Cisco Lessons for the Mobile War; the case of Nokia

“Our success at Cisco has been defined by how we anticipate, capture, and lead through market transitions”. This is how John Chambers -CEO of Cisco Systems- referred to their strategy for leading a large corporation when new technologies threaten to change the industry projections.

The success in navigating unchartered waters might not be the norm for most big corporations; as described by Christensen in his book “The Innovator’s Dilemma”, big, well managed companies are more vulnerable to fail at adapting to market changes, especially when those changes comes from disruptive innovation -technological advances that not only offer better products at better prices, but offer alternative solutions that are unexpected and seen as risky and less profitable.

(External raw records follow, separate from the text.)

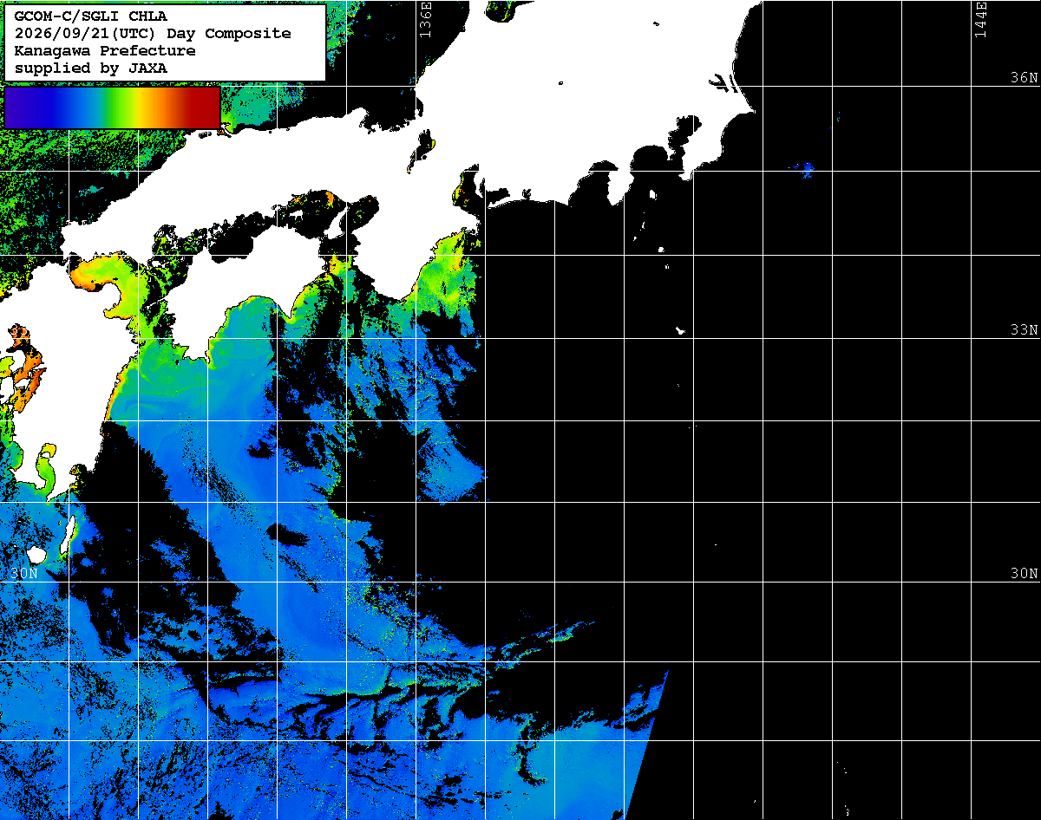Click the 30N latitude label on the right edge
This screenshot has width=1041, height=820.
[x=1024, y=573]
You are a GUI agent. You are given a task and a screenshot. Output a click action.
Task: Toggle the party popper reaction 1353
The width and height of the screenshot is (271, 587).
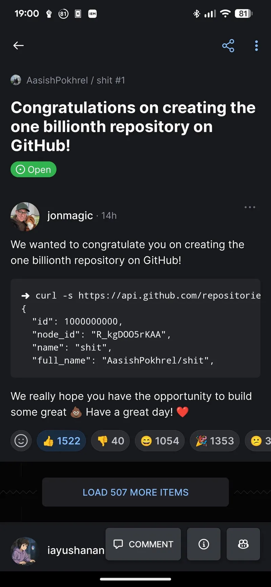215,441
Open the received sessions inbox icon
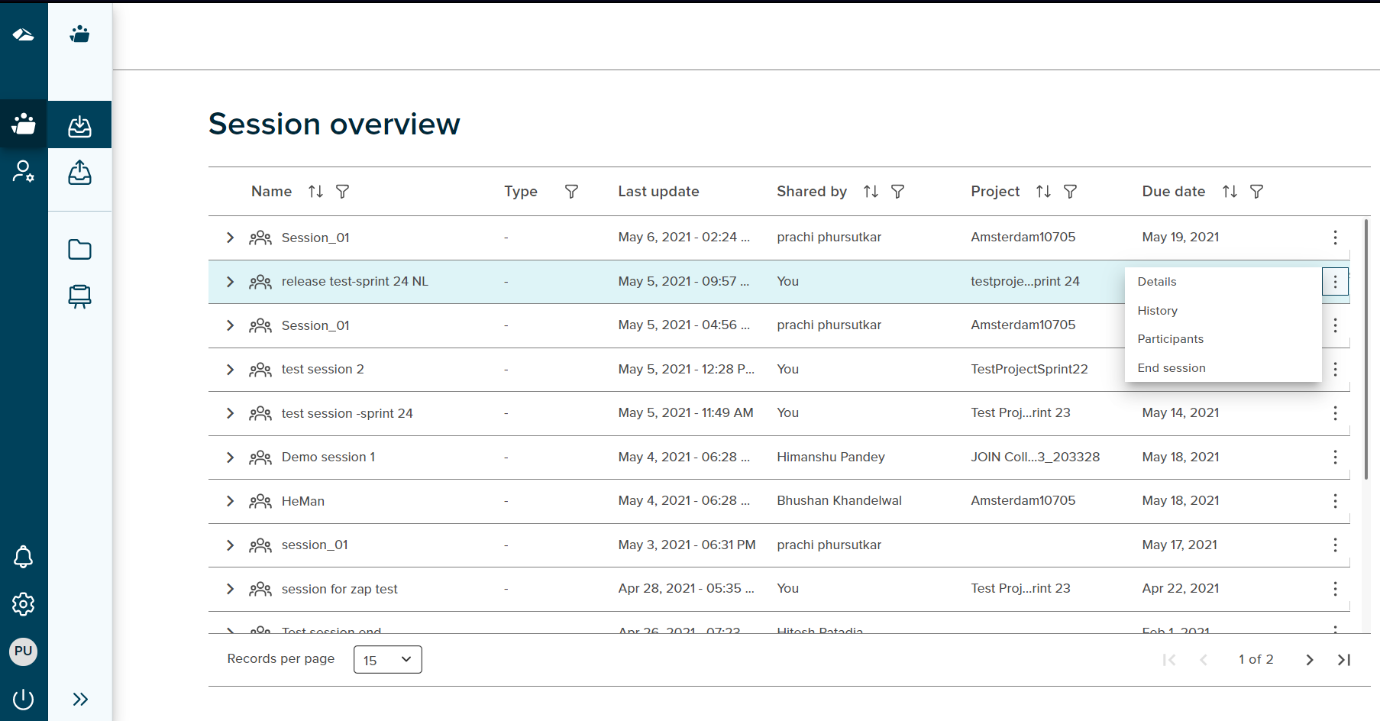Screen dimensions: 1380x721 [79, 124]
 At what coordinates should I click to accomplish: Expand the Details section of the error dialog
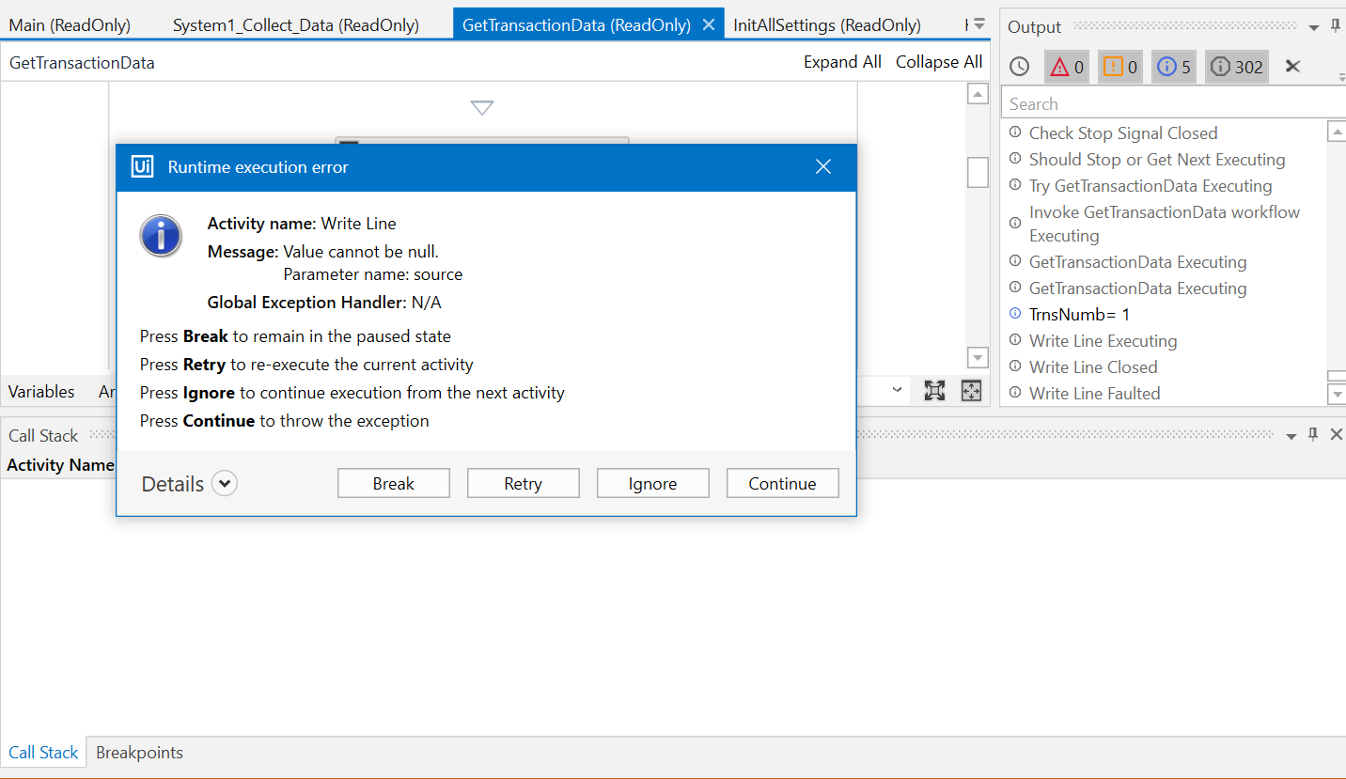pyautogui.click(x=224, y=483)
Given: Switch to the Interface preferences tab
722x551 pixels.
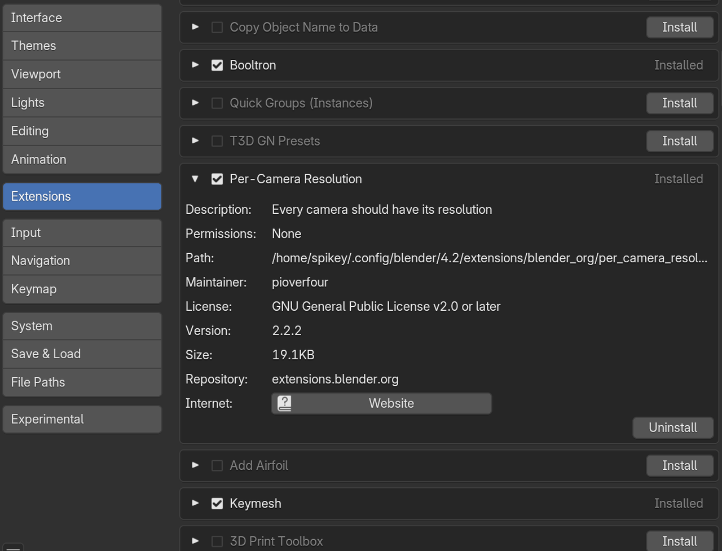Looking at the screenshot, I should (82, 18).
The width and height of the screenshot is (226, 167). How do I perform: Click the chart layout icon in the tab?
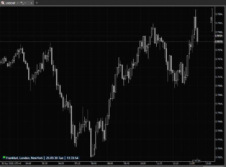[21, 3]
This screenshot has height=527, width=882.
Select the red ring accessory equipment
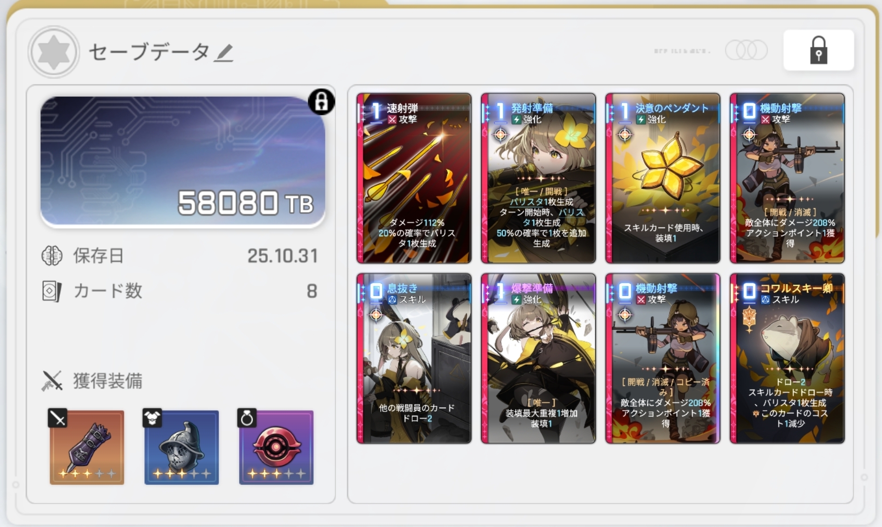click(x=276, y=447)
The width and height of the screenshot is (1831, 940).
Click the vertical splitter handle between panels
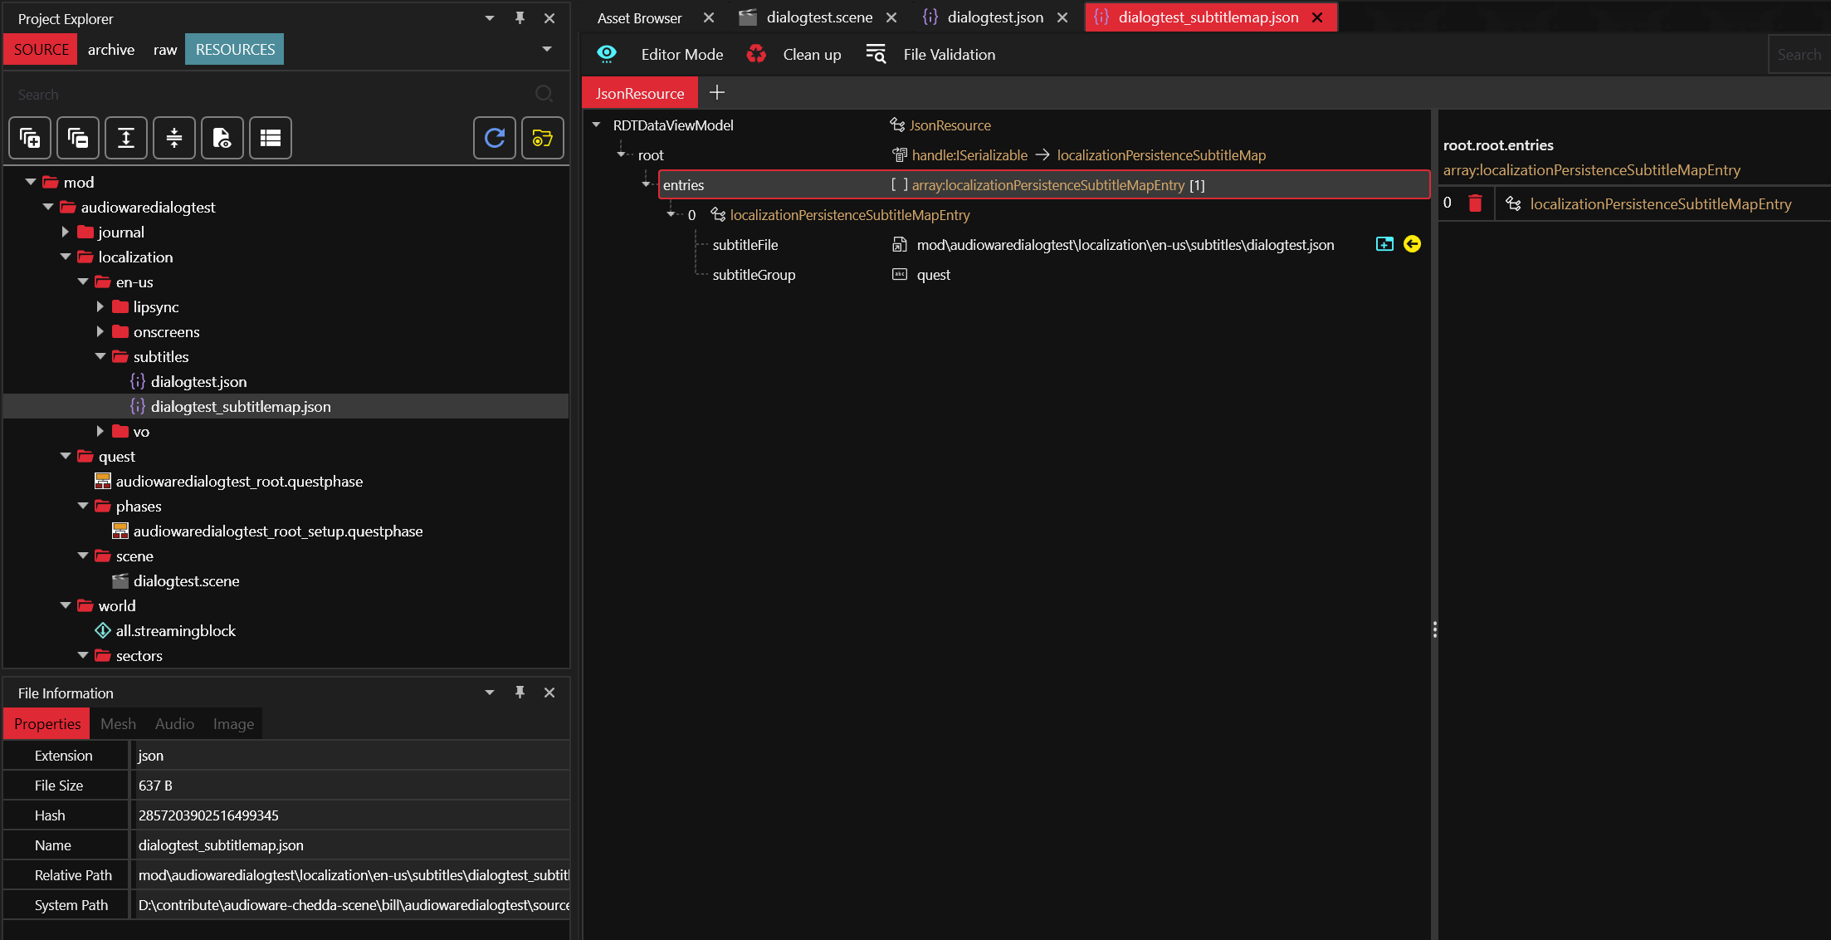click(1434, 629)
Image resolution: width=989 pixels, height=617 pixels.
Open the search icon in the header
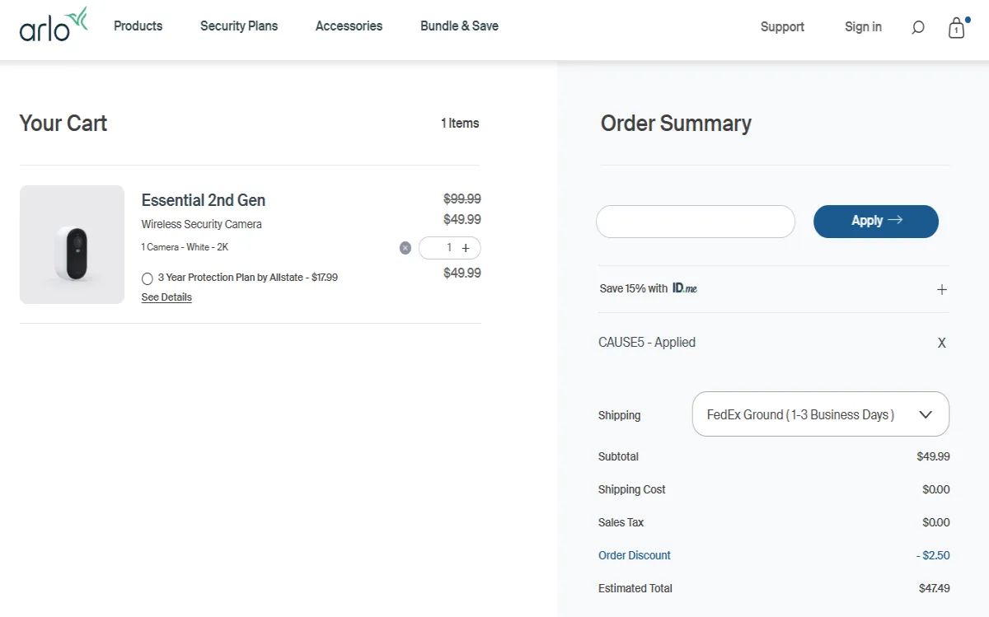(917, 27)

According to Chambers, besides fostering a culture of listening their customers and having a start-up mentality (Cisco allocates around 15% of their revenue in R&D), his company have three main ways of adaptation; early R&D development of the technology, acquisition of new companies, and internal start-up generation -companies that are born inside Cisco but are fully independent in its strategical operations. Even though not always these actions have proved to be successful, in general have allowed the company to keep up with the industry changes and to stay ahead of technological advances.

A different situation has been experienced by Nokia, the company that became internationally known in the 1990’s when it took the mobile industry by storm after deciding to focus only in telecommunication products and sell its other units of television, tires, data and power.
Only ten years later, the prospects for Nokia seemed completely different. The development of wireless technology saw the rapid improvement of mobile devices and the introduction of the Iphone by Apple in 2007 changed the industry to present. Regardless of Nokia’s R&D expenditure which reached 13% during 2003 and 2004 and again almost 16% in 2012; the company ended up selling its mobile device division in 2014.

According to the article “5 reasons why Nokia lost its handset sales lead and got downgraded to junk” an important factor that would explained the company’s failure was its slow reaction to the industry changes, taking them almost 4 years to launch a windows phone after giving up with the launching of upgraded versions of its once successful Symbian Series. By then, Samsung was already a strong competitor that would battle over Apple for each new customer and Huawei was at the lower end marketing cheaper smartphone alternatives.

Even though Nokia fought back with more research and several mobile releases that would incorporate gaming as the main feature, they failed to listen to their consumers, and more importantly failed to seize the dimension of the technological shift their market was going through. Smartphones launched by Apple and Samsung were simply superior and conceptually they were changing the way consumers would use their phones as per the introduction of applications that were far beyond just gaming features. Personally I think it was such a sudden shift that Nokia had little opportunities to react; the chance for them to bring their own innovation to the market was minimal, so the only alternative left  was to become a  “follower” by partnering with leaner companies that could react faster like Huawei. I assume that was not an option for Nokia, but at the end, the result seemed to be much more harmful to the company than having to swallow the pride and adopt a foreign technology.